Sendo assim, para tranquilidade dos atuais Agentes (Investigador de Polícia, Inspetor de Polícia, Escrivão de Polícia, Comissário de Investigação Policial e de Comissário de Polícia) Policiais Civis de nosso Estado, ativos e inativos, não resta dúvida de que a transformação compulsória dos seus atuais cargos é impossível de ocorrer, por absoluta inconstitucionalidade, além de ser inviável o novo cargo proposto, que aglutinaria funções legais e cuja criação estaria sob a competência federativa do nosso Estado.
Apesar de o Governo do Estado do RS não haver ainda se ocupado oficialmente do assunto, podemos adiantar que, em entrevista com o Exmo. Sr. Procurador-Geral do Estado, esta ACP/RS obteve claros indicativos de concordância em relação à inconstitucionalidade das transformações aventadas.
A propósito, a ACP/RS oficiou em setembro à Chefia de Polícia, buscando manifestação competente do Governo Estadual acerca do entendimento oficial da matéria, em vista de suas possíveis consequências danosas aos servidores policiais alvo do tumultuoso e surpreendente Art. 38 da Lei Orgânica, aliás baixada de modo inesperado.
Entretanto, nesse meio tempo, temos que o Governo do Estado do RS fez publicar no Diário Oficial de 24 de outubro último o Edital nº 06/2025 da Academia de Polícia Civil, sobre a abertura de Concursos Públicos de Ingresso nas Carreiras de Escrivão de Polícia e de Inspetor de Polícia, para preenchimento inicial de 360 vagas em cada cargo.
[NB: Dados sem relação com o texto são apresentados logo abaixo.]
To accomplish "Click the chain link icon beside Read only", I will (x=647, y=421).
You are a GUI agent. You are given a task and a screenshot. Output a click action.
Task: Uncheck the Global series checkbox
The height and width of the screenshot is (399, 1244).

De acordo com os itens 2.3.1 e 2.4.1 do Edital, as atribuições permanecem bem distintas entre si.
Este fato, a nosso ver, demonstra o posicionamento legal do Estado do RS quanto ao Art. 38 da Lei Orgânica das Polícias Civis.
Por fim, importa referir — a todos os integrantes das atuais carreiras ativas de Agentes Policiais Civis —, cujas carreiras são hierarquizadas, que o cargo de Comissário de Polícia é seu final de carreira a ser preservado e valorizado como chefia intermediária entre o quadro de Agentes e as respectivas Chefias de Delegados de Polícia, algo essencial a toda e qualquer instituição hierarquizada como a nossa.